*SOURCE EXTRACT*:
Tuesday, October 4, 2011

No title??

I find myself getting stuck on fun, creative titles.....I blame this on my incredibly creative friends and family who have great blogging practices. I am tired of thinking about that part of it, so maybe no title.  IF there is a title by the time I post this, I thought of one! 

WOW it has been a while since I have blogged..... I have learned something about myself.  I do love journaling, and I find so much inspiration and I relate to so many blogs that I read. I once stated that blogging is therapeutic. Being able to say whatever I want and be honest, without having to actually tell the story to a face. I have learned that being open about the struggles of parenting is easy for me. I welcome the advice and I love having private messages sent from people that relate to our family and appreciate the encouragement. Being a parent, faults and strengths, is afterall who I am most of the time.  It is just that time in my life..... Helping my children grow to be independent adults, making wise choices, choosing friends wisely, having an unwavering faith in a God who gives grace freely when we actually don't make the best choices. Those are the monuments in my life right now..... Being the parent that I am called to be.  SO, my amazing children have my attention and devotions.... sometimes to a fault.  A fault?  Welllll, I sometimes let my heart (and mouth) over power what my mind knows is the best thing.... A friend recently put on FB "Situations that involve my kids, involve me"  The Mama Lion instinct in me roars a little too quickly sometimes. We all want for our kids the best and biggest.... not necessarily a bad thing.... only sometimes it is. Especially when emotions take over.

[Records excerpted from a collection]
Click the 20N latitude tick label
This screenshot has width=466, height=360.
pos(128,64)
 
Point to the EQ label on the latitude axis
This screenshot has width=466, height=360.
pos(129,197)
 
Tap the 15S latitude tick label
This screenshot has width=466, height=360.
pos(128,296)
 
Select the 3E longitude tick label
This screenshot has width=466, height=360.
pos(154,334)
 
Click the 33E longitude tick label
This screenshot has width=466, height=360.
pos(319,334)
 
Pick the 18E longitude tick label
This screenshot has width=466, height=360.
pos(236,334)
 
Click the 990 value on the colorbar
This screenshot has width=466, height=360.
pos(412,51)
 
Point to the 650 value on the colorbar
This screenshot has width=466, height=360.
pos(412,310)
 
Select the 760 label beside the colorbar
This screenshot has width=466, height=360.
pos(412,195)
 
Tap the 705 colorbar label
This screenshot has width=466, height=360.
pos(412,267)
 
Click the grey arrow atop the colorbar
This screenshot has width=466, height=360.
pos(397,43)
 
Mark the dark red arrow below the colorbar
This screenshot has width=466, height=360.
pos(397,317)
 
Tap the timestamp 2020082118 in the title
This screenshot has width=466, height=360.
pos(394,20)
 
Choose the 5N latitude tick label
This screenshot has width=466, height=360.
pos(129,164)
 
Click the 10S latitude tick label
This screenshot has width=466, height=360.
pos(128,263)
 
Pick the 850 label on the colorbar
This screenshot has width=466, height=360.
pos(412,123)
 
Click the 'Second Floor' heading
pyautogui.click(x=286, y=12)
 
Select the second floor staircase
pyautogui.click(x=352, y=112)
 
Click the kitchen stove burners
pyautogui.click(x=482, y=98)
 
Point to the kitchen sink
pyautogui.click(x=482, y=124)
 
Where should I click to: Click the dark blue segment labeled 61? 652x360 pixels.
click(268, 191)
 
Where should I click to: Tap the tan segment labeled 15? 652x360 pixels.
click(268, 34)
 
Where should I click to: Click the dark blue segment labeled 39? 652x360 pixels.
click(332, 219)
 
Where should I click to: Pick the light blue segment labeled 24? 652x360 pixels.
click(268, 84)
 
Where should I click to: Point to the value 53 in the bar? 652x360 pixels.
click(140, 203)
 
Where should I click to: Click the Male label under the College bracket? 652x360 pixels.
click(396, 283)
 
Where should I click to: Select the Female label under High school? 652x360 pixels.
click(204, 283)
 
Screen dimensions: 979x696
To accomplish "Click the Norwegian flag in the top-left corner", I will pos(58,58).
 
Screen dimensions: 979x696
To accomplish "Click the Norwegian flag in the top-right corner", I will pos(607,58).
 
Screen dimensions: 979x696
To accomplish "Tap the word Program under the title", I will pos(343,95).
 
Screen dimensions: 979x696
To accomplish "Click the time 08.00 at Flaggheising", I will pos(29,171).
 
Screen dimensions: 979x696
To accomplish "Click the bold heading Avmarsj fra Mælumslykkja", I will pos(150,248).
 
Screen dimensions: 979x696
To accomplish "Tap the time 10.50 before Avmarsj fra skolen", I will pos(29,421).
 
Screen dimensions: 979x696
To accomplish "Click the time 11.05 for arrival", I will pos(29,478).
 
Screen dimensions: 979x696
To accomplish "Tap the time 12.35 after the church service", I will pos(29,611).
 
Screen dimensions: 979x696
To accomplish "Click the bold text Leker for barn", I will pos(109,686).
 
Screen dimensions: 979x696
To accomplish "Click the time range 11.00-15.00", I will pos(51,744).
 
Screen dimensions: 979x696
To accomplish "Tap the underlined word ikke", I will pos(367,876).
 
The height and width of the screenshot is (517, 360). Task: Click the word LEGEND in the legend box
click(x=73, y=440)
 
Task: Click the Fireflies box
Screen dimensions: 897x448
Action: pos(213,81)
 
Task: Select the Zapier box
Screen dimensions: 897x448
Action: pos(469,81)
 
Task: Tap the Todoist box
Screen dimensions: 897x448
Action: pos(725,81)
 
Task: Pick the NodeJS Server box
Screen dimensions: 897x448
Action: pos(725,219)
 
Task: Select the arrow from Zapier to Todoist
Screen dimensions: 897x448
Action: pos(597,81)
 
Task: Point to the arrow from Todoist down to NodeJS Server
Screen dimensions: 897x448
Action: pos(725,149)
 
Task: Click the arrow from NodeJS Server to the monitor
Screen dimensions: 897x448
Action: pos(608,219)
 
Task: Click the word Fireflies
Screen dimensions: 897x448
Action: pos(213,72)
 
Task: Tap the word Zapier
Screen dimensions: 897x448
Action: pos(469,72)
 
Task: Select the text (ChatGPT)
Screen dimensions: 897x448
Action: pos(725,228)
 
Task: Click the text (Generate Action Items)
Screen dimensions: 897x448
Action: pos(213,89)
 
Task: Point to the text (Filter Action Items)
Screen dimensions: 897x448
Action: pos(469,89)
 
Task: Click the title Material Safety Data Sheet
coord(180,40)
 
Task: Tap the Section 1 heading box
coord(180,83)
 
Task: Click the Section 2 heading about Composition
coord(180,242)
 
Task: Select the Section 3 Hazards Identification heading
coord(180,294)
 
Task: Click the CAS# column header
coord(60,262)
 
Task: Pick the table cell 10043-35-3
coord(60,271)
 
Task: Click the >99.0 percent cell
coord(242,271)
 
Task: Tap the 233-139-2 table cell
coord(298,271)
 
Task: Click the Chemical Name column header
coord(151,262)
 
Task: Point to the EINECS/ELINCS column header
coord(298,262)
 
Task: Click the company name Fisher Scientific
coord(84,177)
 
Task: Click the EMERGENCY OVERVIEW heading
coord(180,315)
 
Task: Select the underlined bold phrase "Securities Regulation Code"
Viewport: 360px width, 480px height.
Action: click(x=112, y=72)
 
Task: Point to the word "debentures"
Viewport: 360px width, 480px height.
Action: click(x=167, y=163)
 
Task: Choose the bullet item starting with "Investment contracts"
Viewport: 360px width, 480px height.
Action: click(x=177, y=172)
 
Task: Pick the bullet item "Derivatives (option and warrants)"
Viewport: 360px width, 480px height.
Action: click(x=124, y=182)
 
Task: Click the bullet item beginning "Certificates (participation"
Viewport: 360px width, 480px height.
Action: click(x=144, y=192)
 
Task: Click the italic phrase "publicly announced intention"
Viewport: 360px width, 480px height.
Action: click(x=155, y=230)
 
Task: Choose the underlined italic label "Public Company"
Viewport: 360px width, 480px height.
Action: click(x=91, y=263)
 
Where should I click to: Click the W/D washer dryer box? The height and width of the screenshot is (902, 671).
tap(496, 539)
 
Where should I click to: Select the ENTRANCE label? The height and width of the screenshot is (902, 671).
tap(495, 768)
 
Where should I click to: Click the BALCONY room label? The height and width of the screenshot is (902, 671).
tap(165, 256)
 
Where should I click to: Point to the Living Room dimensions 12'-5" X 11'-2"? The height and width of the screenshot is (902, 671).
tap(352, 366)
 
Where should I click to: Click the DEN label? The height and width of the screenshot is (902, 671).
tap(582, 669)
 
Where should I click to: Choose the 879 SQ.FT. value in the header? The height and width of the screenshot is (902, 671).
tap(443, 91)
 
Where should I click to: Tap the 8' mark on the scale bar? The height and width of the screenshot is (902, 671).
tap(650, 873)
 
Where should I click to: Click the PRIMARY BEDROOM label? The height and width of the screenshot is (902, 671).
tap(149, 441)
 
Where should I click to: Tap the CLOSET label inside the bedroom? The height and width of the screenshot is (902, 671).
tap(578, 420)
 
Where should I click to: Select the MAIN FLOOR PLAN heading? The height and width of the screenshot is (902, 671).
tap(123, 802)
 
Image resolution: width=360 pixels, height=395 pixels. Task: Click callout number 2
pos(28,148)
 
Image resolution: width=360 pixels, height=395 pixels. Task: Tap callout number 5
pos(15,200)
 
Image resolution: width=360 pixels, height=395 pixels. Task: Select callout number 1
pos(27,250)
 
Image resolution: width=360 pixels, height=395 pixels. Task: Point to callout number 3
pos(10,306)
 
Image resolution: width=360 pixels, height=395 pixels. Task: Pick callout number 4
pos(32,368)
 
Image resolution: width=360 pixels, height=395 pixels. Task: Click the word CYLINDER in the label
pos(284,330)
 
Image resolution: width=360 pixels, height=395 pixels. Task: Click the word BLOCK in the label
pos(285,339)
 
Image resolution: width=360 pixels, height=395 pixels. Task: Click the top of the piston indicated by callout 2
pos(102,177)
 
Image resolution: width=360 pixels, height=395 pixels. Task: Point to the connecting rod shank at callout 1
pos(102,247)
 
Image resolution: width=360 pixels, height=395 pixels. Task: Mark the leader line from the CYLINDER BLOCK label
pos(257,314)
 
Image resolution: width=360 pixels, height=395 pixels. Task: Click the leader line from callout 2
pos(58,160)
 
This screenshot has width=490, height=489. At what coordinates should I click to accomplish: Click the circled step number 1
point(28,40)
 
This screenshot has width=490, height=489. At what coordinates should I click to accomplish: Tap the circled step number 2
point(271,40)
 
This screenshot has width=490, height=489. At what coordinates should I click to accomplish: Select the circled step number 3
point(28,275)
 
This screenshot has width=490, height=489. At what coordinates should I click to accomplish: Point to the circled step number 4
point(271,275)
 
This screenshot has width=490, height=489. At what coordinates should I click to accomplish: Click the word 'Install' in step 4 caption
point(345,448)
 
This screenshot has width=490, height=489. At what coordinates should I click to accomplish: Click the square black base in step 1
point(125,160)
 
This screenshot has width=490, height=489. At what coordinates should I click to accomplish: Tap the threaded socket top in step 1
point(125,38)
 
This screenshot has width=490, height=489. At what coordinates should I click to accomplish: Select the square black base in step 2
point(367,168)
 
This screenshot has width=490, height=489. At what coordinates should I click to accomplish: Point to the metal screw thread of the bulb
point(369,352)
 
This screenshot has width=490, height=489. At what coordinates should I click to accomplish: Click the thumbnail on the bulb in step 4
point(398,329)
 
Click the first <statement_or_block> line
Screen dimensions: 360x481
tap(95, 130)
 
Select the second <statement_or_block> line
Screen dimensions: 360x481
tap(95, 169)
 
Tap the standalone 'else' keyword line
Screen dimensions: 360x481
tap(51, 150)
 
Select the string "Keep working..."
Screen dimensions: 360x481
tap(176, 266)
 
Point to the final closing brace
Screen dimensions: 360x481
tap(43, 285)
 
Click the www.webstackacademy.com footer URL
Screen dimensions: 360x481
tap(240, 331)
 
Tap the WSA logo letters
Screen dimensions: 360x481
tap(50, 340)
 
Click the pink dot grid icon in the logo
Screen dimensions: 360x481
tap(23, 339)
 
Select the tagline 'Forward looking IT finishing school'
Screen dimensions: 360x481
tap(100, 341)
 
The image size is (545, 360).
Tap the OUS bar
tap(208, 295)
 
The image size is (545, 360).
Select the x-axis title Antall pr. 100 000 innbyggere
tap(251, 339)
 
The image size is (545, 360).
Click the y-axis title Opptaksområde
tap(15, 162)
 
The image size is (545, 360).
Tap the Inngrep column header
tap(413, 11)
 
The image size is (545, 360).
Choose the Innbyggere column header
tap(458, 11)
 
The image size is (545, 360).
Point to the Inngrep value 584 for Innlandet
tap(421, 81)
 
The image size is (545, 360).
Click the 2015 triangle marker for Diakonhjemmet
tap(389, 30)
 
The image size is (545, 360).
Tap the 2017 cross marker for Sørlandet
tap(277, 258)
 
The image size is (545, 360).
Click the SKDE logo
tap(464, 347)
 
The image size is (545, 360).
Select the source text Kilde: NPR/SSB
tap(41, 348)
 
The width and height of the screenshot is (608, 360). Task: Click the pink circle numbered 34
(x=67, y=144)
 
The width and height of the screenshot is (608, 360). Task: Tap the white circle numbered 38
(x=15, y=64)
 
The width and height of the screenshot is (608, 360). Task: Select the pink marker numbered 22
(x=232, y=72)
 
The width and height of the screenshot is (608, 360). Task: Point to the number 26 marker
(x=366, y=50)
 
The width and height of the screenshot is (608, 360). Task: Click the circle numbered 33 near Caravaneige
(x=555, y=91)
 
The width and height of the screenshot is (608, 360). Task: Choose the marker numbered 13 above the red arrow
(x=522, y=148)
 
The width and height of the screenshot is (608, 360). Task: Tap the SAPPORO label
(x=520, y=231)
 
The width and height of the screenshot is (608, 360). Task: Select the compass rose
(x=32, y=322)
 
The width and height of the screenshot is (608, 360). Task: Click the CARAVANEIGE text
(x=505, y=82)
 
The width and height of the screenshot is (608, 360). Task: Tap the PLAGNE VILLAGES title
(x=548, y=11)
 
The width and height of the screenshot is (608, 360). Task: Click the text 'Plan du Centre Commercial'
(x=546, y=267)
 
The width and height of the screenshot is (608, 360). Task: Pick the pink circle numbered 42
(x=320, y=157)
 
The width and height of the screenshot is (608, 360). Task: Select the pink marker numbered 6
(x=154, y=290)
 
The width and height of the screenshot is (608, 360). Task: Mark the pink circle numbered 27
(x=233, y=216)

*TASK INSTRUCTIONS*:
Answer these questions from the blog post:
(a) According to the writer, what will it mean if there is a title by the time the post goes up?
(b) What did the writer once state about blogging?
(c) What did a friend recently put on FB?

*REPLY TO THE EXERCISE*:
(a) It will mean the writer thought of one.
(b) That blogging is therapeutic.
(c) "Situations that involve my kids, involve me"